- Born: 1867 Chatteris, Cambridgeshire
- Died: 22 November 1963 (aged 95–96)
- Allegiance: United Kingdom
- Branch: British Army
- Rank: Colonel
- Awards: CB Mentioned in despatches (2)

= Reginald Ruston =

Colonel Reginald Seward Ruston CB (1867–1963), was in command of the Mounted Infantry of the Devon Regiment in Burma (1891–1903) and served in World War I where he was mentioned in despatches and created a Companion of the Order of the Bath.

==Early life==
Ruston was born in Chatteris in 1867, the son of Alfred Ruston JP. He was educated at Bedford Modern School and Sandhurst.

==Army service==
Ruston served with the Devonshire Regiment in Burma (1891–1903), where he was in command of the Mounted Infantry (Medal with clasp).
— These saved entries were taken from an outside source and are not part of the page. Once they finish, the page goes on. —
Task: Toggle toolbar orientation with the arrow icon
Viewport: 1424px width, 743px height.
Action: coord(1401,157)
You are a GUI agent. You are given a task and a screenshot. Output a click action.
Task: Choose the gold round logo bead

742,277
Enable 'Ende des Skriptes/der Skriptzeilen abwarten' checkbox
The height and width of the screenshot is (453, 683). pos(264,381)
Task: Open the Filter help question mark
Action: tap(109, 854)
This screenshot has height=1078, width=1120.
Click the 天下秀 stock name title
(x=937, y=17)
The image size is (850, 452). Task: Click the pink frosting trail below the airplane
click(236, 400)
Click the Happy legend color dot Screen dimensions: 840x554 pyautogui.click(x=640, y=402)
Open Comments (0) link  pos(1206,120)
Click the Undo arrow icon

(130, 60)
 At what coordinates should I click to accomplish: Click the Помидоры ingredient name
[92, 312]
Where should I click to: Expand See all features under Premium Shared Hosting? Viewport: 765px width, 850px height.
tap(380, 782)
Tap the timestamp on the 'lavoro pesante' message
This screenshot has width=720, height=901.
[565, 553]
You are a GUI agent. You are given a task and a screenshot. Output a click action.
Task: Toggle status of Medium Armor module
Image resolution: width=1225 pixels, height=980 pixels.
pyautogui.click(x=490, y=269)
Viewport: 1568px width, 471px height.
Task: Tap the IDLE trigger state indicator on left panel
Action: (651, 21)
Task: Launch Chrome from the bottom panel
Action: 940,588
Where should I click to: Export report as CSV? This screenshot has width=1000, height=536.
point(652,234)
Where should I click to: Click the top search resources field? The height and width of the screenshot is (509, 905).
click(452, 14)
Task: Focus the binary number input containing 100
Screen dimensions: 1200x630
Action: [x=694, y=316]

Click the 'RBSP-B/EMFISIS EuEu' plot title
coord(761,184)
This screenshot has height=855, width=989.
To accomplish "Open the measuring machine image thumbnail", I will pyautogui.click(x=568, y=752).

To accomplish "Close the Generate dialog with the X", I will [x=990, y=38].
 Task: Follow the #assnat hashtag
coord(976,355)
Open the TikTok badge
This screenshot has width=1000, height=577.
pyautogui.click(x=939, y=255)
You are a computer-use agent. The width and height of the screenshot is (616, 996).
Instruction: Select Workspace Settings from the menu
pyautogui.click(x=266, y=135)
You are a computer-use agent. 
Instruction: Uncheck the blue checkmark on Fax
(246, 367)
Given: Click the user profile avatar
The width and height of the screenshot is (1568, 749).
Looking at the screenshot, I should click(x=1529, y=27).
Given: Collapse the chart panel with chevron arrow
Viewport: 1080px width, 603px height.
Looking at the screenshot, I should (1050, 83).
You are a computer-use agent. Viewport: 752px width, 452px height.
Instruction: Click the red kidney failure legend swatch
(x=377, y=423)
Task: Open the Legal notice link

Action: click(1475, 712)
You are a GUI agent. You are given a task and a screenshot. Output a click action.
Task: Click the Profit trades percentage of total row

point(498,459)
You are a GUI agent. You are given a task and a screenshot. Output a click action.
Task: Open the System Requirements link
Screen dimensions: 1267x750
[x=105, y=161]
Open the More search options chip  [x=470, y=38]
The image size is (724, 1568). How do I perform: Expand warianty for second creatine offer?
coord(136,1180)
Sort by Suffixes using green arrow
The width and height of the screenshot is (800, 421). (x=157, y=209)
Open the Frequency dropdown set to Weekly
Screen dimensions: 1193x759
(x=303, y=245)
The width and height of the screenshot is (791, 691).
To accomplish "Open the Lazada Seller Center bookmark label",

He served in World War I as lieutenant-colonel and colonel where he was mentioned in despatches twice and made a Companion of the Order of the Bath. He retired with the rank of colonel in 1920 and served with the Home Guard (1940–44).

==Family life==
Ruston married firstly, in 1896, Eva Mary (died 1902), youngest daughter of Major Justinian Armitage Nutt (late Inniskilling Fusiliers) with whom he had two daughters. He married secondly Marion, second daughter of Peter Addington. He married thirdly Esme, second daughter of the Reverend J. Lister Coles, with whom he had one son. He died on 22 November 1963.